KARACHI: Pakistan’s ban­king sector could become interest-free in five years, Finance Minister Ishaq Dar said on Wednes­day, pledging to set up an Islamic finance wing under his ministry within a week to fast-track the implementation of a court verdict that directed the government to enforce interest-free banking by the end of 2027.

Speaking at a seminar on interest-free banking here, Mr Dar urged the banking sector to move towards promoting Islamic banking. He also called on the central bank and the Securities and Exchange Commission of Pakistan to work in a “positive” manner in this regard.

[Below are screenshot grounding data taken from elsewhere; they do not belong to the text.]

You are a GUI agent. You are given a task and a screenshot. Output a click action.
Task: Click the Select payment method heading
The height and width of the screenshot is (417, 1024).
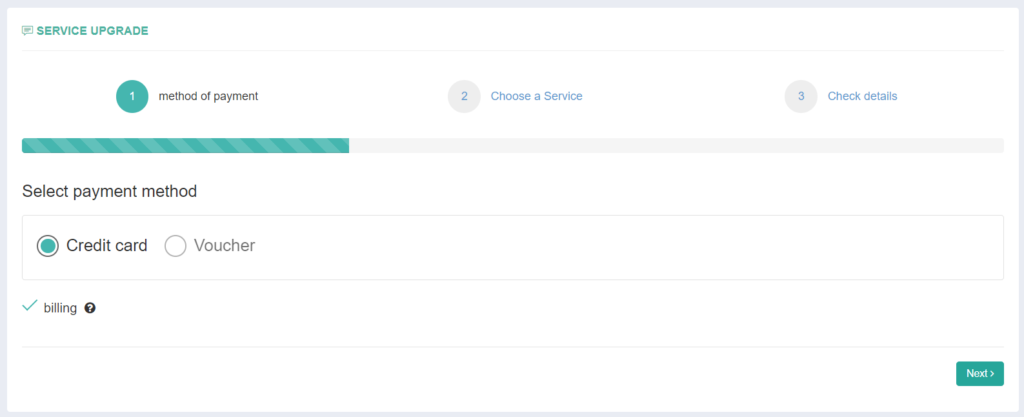[x=110, y=192]
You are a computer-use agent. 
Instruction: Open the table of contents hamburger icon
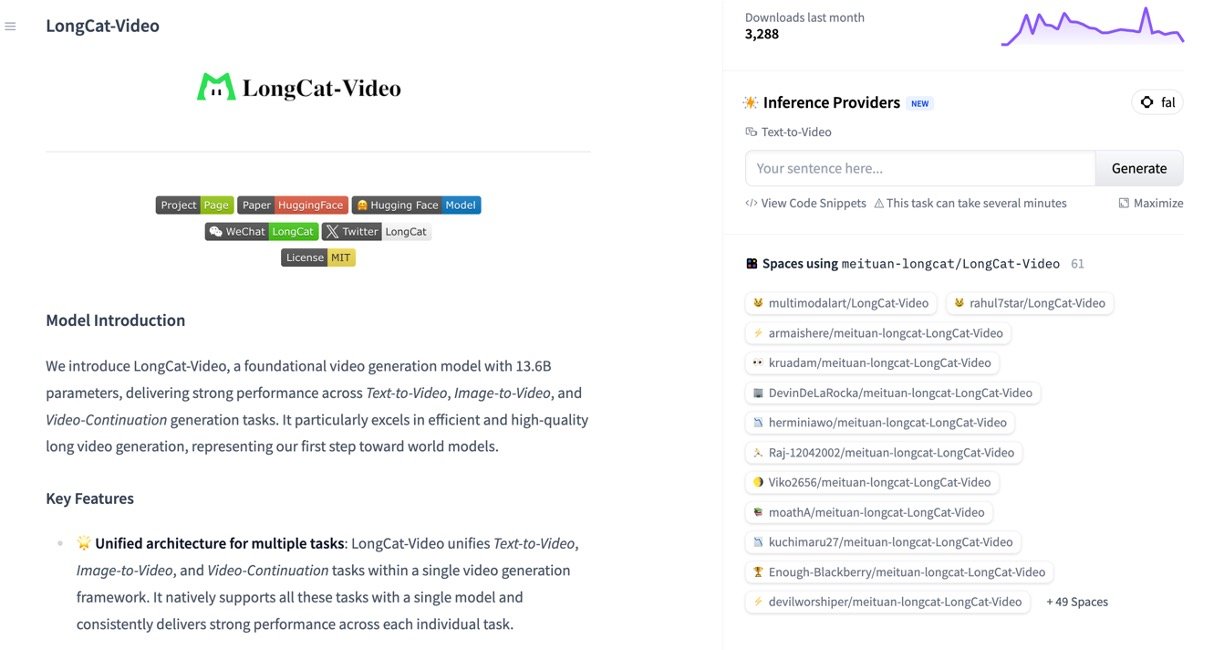[10, 26]
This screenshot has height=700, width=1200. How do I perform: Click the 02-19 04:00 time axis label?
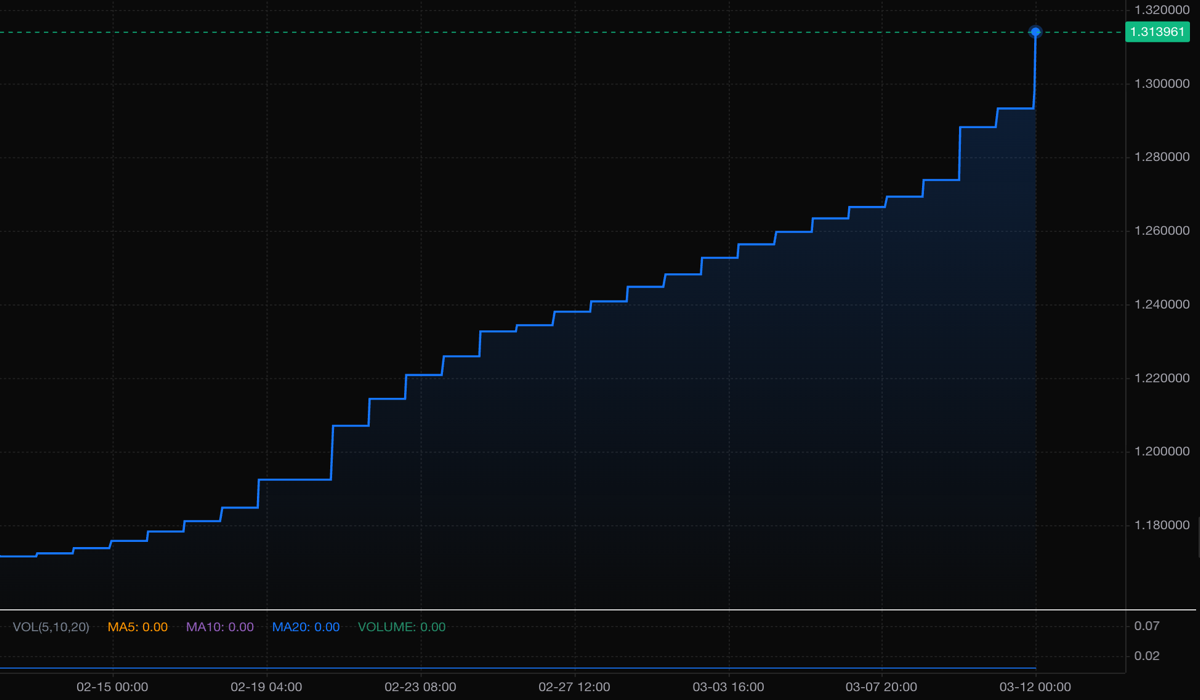pyautogui.click(x=266, y=687)

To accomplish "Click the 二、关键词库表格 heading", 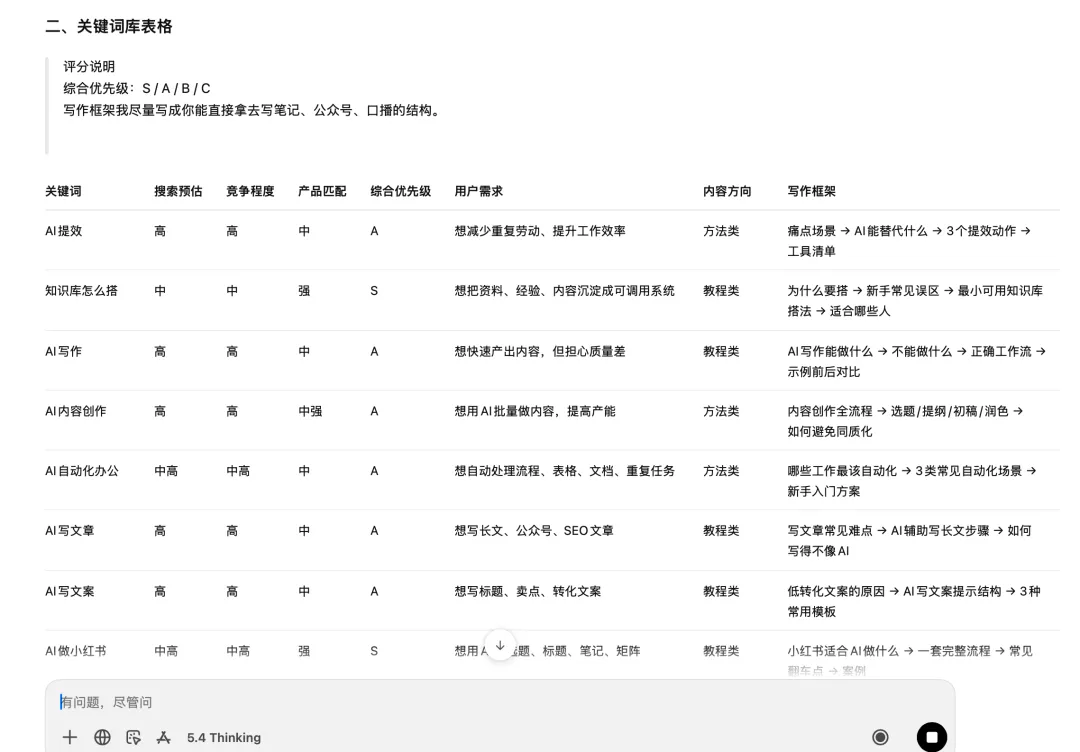I will coord(109,27).
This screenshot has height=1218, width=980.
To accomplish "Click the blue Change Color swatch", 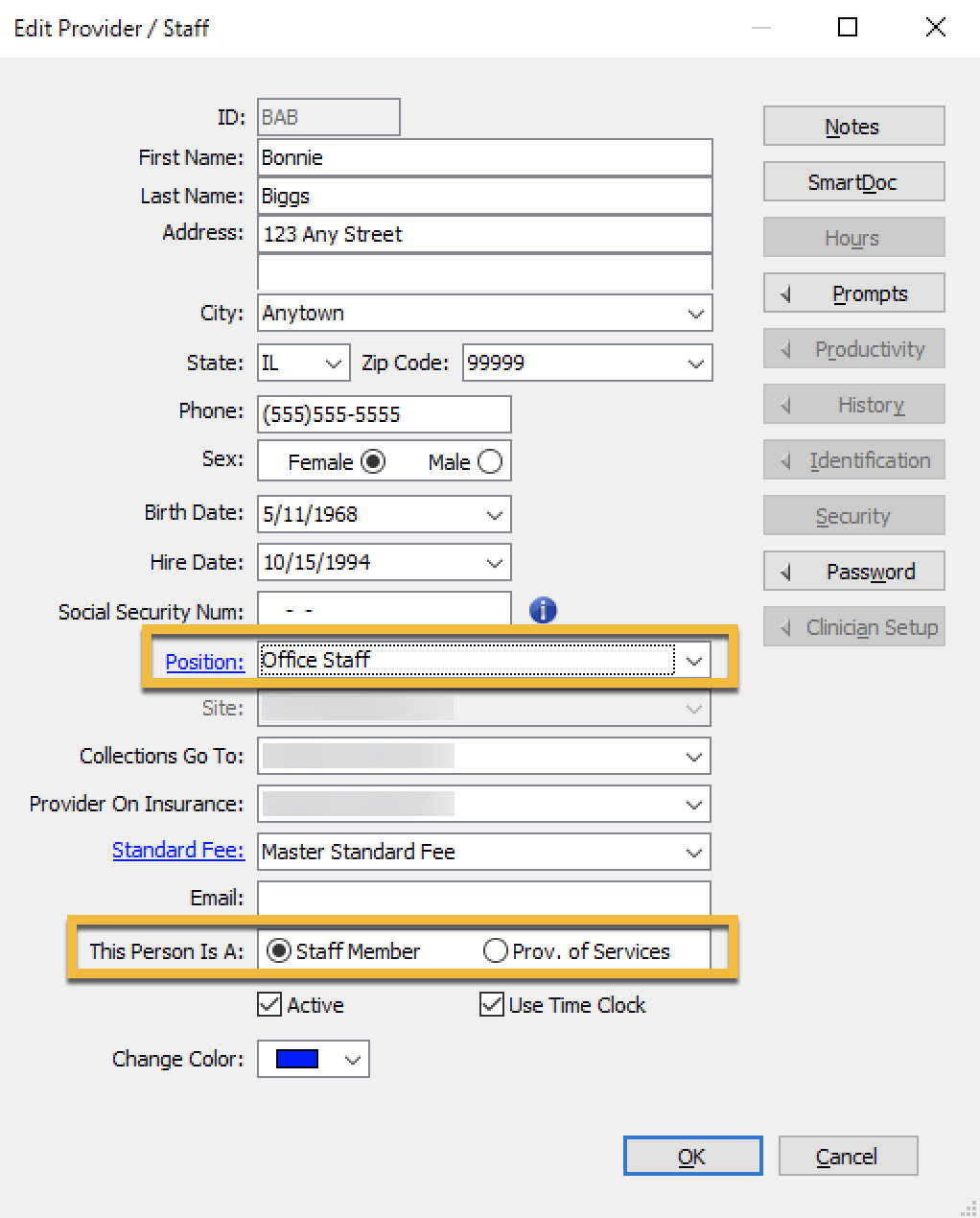I will click(x=298, y=1059).
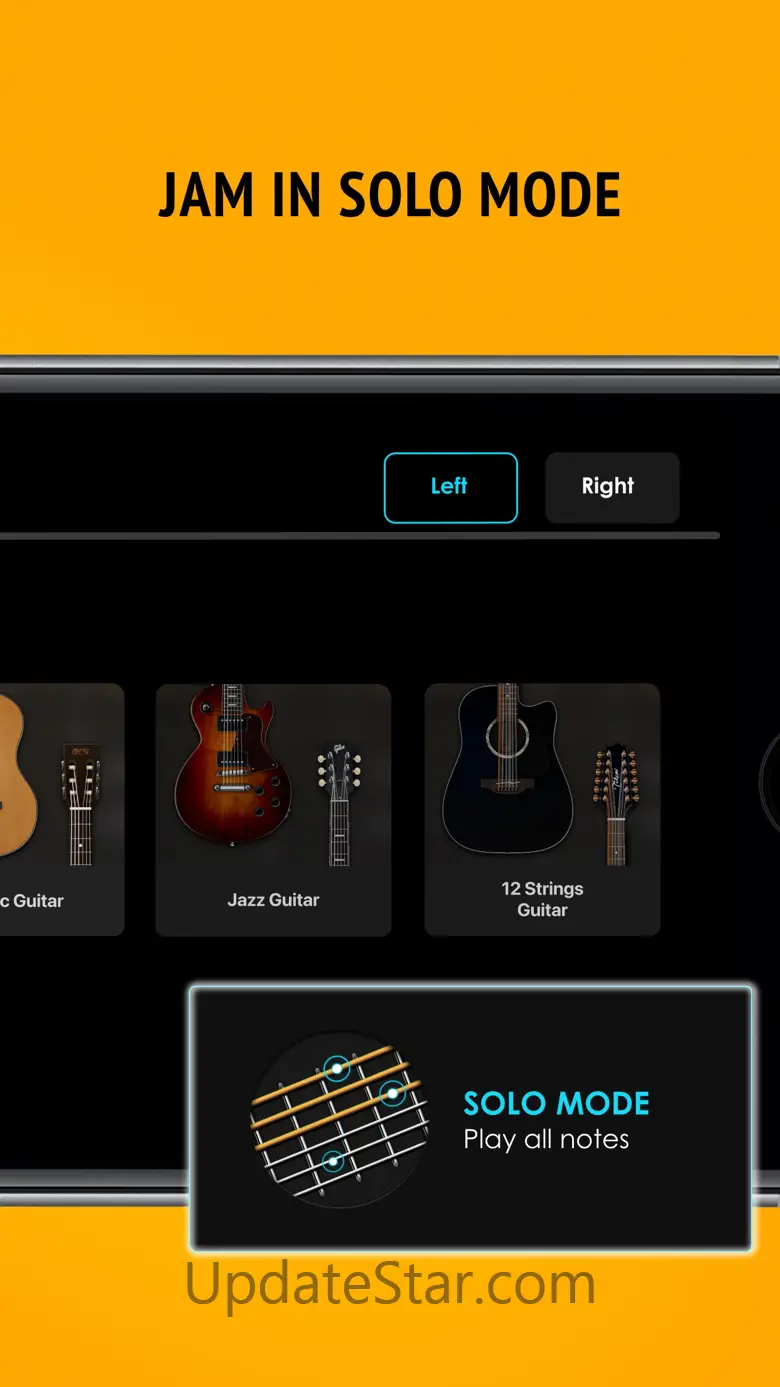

“This is not something that cannot be done within five years. It can be done within five years,” Mr Dar told participants comprising stakeholders from the government, religious political parties, top Islamic finance institutions, the business community and the banking industry.

“Earning money through interest can be easy, but it is not Islamic,” he said while reading from a paper. He said an interest-based economy was destructive for society as it led to injustice, inequality and frustration.

The seminar — organised by the Federation of Pakistan Chambers of Commerce and Industry and Centre for Islamic Economics (CIE) of Jamia Darul Uloom Karachi — came against the backdrop of a Federal Shariah Court’s (FSC) decision in April that ordered the government to implement interest-free banking by end-2027 and directed the federal and provincial governments to amend relevant laws.

The government and commercial banks subsequently challenged the FSC verdict in the Supreme Court. While the government side — the State Bank of Pakistan (SBP) and the National Bank of Pakistan — submitted an application to the apex court earlier this month to withdraw their appeals, commercial banks have yet to do so.

Speaking at Wednesday’s seminar, Mr Dar said the government was working on converting the existing banking system to an interest-free one. “Our government has an interest in Islamic banking […] I will not say that we have achieved it,” he said.

He recalled that Meezan Bank had only 100 Islamic banking branches until 17, which had now increased to 1,000.

Besides, the assets of Islamic banks were Rs7 trillion as of September while deposits stood at Rs5tr, he said: “So a base has been created [and] we have to make this a successful system.”

Mr Dar said that in addition to Islamic banking, mutual funds, capital funds and insurance businesses should also be promoted “on an Islamic basis”.

He went on to say that the government should have been “walking down this path” even before the FSC’s verdict in April.

The minister said he had been informed about issues being faced in opening Islamic bank accounts and said he had directed officials to investigate the branches that were refusing to do so.

SBP Governor Jameel Ahmed said that the share of Islamic banking in the industry had reached a significant level, with their assets now accounting for 20 per cent and deposits 21pc of the overall amount.

Most importantly, he said, the growth rate of both assets and deposits had outpaced commercial banking in recent years.

Renowned Islamic scholar and CIE Chairman Mufti Taqi Usmani, who presided over the seminar, said that, in accordance with its responsibility, the government should ask commercial banks to take back their appeals against the FSC’s decision to pave the way for the speedy implementation of the court’s ruling.

He expressed his resolve that religious institutions would not let any delaying tactics from vested interests spoil the implementation of the court ruling. He demanded the government set up an oversight committee to monitor the implementation status and guide governmental institutions.

JUI-F President Maulana Fazalur Rehman said that while being a government ally, his party still raised issues of religious and national importance and he was happy that the government paid heed to his demand to take back its appeals against the FSC decision.

He also shared his observation that the finance minister was a willing supporter of the interest-free economy.

Jamaat-i-Islami emir Sirajul Haq said that when he was Khyber Pakhtunkhwa’s finance minister, international donors were reluctant to lend money to his government as they also wanted their value system and culture to be adopted by a country which was taking loans from them. He extended his full support to the government and the business community for the much-needed transition to an interest-free economy.

Acting FPCCI President Suleman Chawla said the country’s business community fully supported the FSC’s decision and the chamber was also willing to take precedence in the efforts to achieve this goal of national importance.